══ Records for the exercise ══

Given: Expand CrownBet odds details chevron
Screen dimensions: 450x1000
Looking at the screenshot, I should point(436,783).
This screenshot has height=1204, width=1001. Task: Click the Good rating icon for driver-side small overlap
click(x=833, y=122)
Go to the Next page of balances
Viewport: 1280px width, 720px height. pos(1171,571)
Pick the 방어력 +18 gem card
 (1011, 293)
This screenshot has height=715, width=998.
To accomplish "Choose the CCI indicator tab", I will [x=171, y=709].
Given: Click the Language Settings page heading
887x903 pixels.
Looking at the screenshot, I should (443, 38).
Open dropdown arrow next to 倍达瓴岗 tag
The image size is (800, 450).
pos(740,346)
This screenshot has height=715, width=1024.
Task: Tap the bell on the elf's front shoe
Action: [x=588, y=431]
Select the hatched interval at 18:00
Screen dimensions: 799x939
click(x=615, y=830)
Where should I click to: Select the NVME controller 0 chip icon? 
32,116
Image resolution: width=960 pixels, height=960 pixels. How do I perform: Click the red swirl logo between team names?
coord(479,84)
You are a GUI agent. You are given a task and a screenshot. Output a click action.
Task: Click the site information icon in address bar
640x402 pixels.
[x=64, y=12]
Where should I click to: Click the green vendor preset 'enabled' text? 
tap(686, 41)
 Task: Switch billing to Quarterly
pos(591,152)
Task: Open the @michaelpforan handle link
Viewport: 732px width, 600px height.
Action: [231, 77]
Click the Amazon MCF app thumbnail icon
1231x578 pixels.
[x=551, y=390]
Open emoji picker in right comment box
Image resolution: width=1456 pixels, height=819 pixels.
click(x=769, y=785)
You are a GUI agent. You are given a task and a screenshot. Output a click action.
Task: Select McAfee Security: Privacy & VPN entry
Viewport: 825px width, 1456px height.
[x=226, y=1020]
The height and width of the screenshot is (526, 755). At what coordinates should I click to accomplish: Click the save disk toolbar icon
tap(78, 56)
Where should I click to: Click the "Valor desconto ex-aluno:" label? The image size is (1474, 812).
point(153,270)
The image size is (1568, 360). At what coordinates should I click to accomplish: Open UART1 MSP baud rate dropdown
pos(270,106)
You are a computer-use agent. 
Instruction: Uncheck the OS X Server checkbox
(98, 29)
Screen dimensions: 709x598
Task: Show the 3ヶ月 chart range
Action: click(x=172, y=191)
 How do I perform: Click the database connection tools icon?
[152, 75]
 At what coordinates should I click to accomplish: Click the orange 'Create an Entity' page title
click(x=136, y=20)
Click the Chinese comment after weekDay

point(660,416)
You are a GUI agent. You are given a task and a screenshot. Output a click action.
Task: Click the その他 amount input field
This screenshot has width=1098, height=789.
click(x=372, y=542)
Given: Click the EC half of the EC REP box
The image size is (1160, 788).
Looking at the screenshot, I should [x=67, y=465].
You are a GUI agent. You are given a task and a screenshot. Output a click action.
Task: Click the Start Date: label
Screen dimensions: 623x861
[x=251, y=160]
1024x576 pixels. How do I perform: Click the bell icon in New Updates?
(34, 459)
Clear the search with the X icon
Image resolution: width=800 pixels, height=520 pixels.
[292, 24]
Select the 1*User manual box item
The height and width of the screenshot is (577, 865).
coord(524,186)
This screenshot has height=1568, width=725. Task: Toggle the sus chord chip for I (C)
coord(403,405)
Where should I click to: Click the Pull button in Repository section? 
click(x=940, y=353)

═══

Assignment: Every line from the one containing "This screenshot has height=1568, width=725." to the end of the entries must be set down exactly, with none omitted and none added.

Exercise response:
This screenshot has height=1568, width=725. Task: Toggle the sus chord chip for I (C)
coord(403,405)
Where should I click to: Click the Pull button in Repository section? 
click(x=940, y=353)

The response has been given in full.